▶ [Exercise task] Please output everything from the line containing "Click the 1,500 y-axis gridline label" down to the line containing "(x=359, y=199)" as a two-column CSV headed record_text and answer. Give one row per record, with each field in quotes, line breaks replaced by spaces, and the pictures left out.

— Start Information supplied —

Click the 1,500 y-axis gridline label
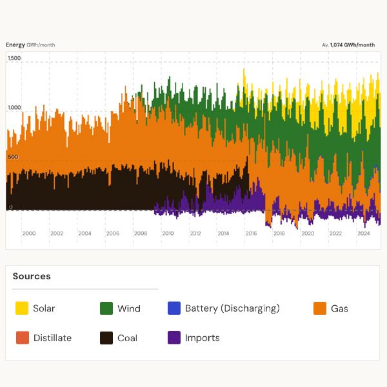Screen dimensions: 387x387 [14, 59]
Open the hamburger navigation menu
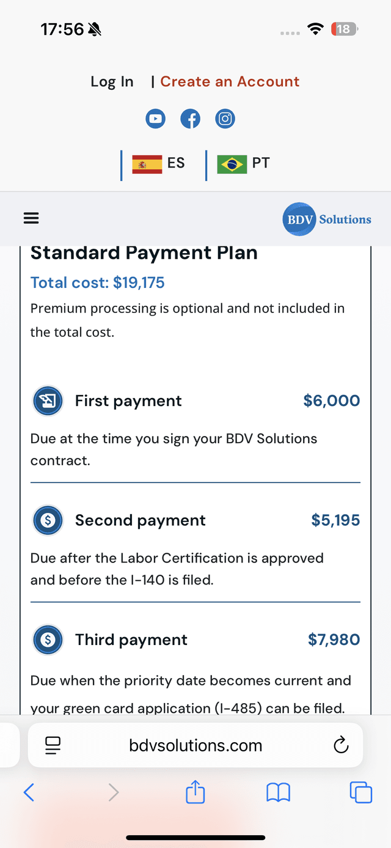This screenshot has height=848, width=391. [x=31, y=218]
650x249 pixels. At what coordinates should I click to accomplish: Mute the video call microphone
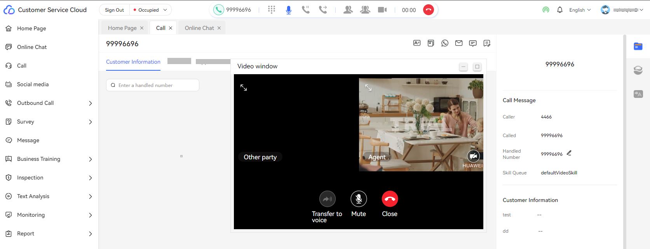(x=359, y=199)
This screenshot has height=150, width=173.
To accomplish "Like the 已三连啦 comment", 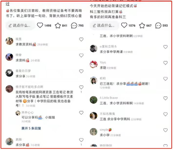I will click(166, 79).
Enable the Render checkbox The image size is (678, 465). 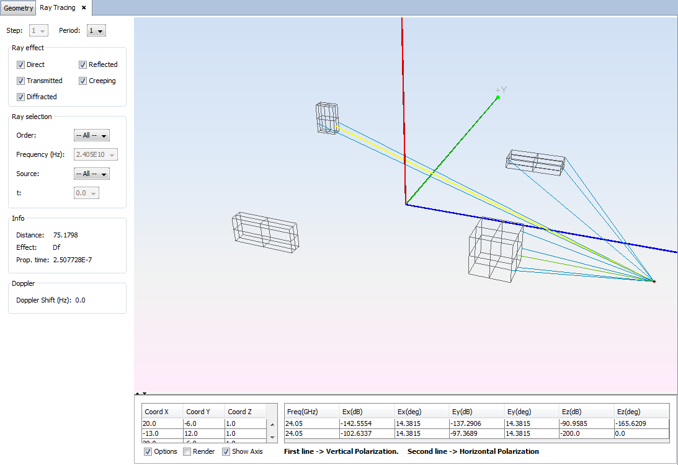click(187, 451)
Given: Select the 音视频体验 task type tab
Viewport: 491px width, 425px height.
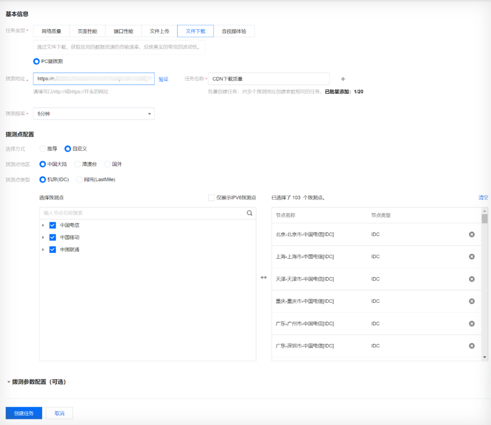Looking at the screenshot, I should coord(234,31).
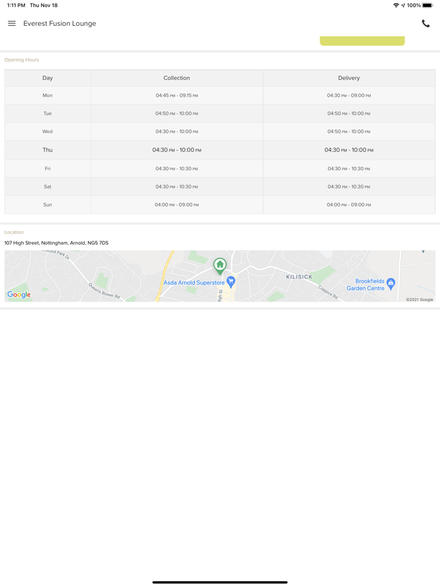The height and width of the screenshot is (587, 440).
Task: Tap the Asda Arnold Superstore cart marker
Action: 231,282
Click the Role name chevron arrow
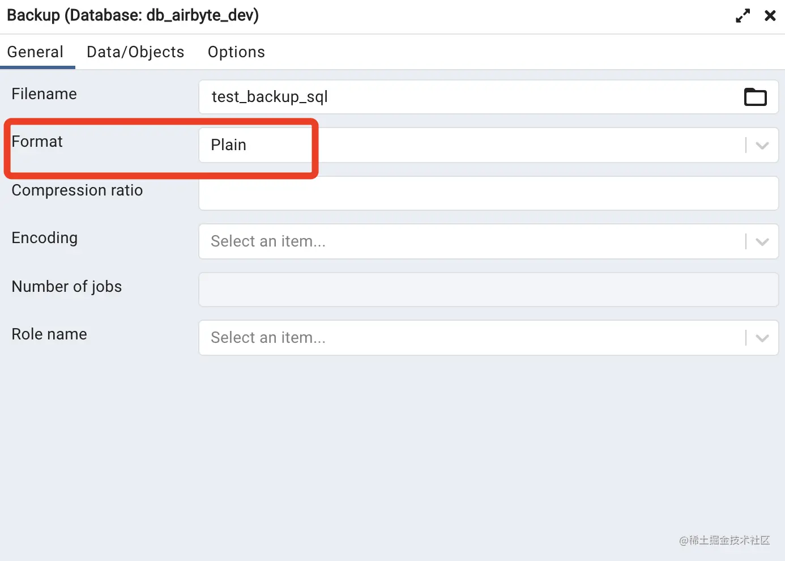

— End Information supplied —
— Start Information supplied —

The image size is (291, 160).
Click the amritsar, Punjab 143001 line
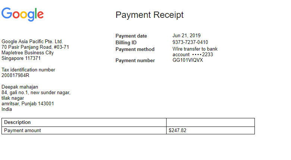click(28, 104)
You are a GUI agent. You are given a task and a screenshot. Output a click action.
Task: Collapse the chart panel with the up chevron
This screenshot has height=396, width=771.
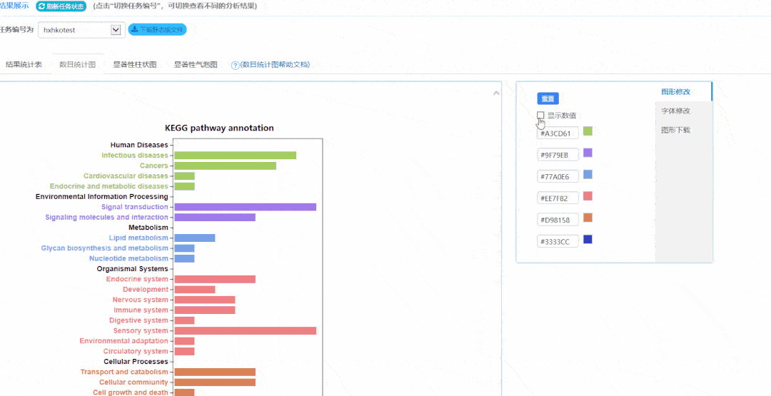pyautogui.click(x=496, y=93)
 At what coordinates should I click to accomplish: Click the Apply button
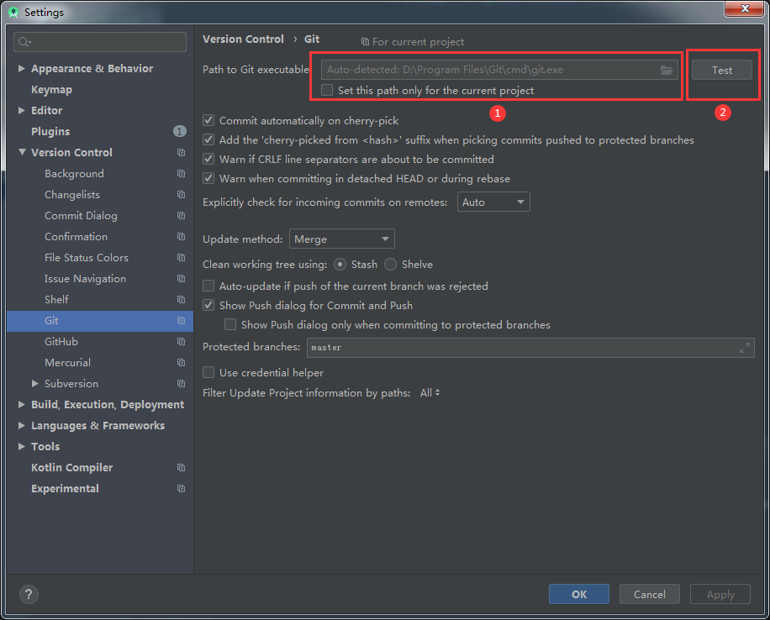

— End Information supplied —
— Start Information supplied —

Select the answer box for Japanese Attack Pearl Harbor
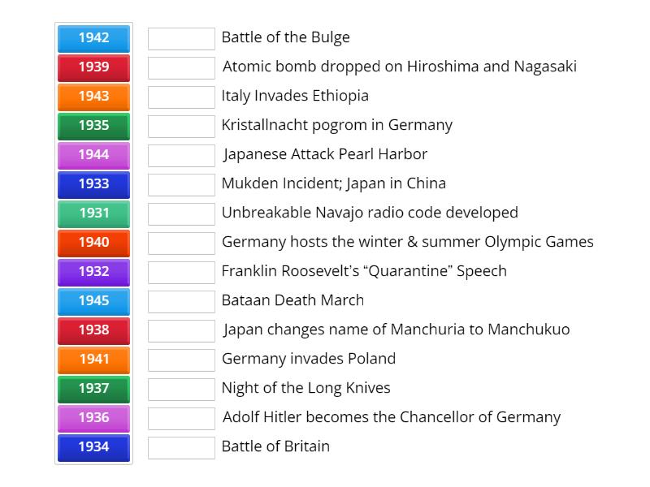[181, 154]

— End Information supplied —

▶ [Task response]
record_text,answer
"Click the 1,500 y-axis gridline label","Screen dimensions: 387x387 [14, 59]"
"Open the hamburger navigation menu","This screenshot has height=848, width=391. [x=31, y=218]"
"650x249 pixels. At what coordinates should I click to accomplish: Mute the video call microphone","(x=359, y=199)"